Milwaukee’s weekend series against the Cardinals was postponed, so Yelich has had ample opportunity to reflect on what has gone wrong, but that may not matter.
“This year is unique in the aspect of you just don’t know what you’re going to get from anybody,” Yelich said at the start of resumed spring training. “You’re going to see really good players have really bad years. It’s going to happen.”
Unfortunately for Yelich, he was right.
Buy: The Red Sox Have a Joke of a Pitching Staff
At different points during their Sunday Night Baseball matchup against the Yankees, the Red Sox were ahead 2-0, 5-3, 6-5 and 7-6. Each time, their pitching staff coughed up the lead and, as noted above, Boston wound up losing 9-7 to New York.

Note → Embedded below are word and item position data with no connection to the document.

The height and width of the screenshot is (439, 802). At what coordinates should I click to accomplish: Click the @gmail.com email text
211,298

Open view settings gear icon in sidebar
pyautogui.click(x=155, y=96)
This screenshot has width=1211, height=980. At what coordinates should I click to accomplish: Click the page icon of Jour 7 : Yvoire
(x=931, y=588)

Sunday’s game was the eighth time in 10 chances that Red Sox pitching surrendered at least five runs, and the team — which has already used 17 pitchers — has the worst ERA in the league at 5.79.
With a rotation that is completely different from the one the team used last season — one of the starters is Ryan Weber, who has seven walks and no strikeouts in two starts in 2020 — perhaps it isn’t surprising how bad the Red Sox have been on the mound. Nor is it their fault that Chris Sale had to have surgery before the season, or that Eduardo Rodriguez was shut down and will miss the rest of 2020 as he recovers from a COVID-19-related heart issue.
But it is an absolute joke that a team that won 108 games and a World Series title two years ago and has the third-highest payroll in MLB has put together a pitching staff with four players with an ERA over 10 and no players with double-digit strikeouts.
Due to the format of the season, the Astros and Red Sox won’t be playing this year. But if they were, Houston could leave the trash cans at home.
(Note: All statistics, standings and streaks are current as of the afternoon of 8/3/2020.)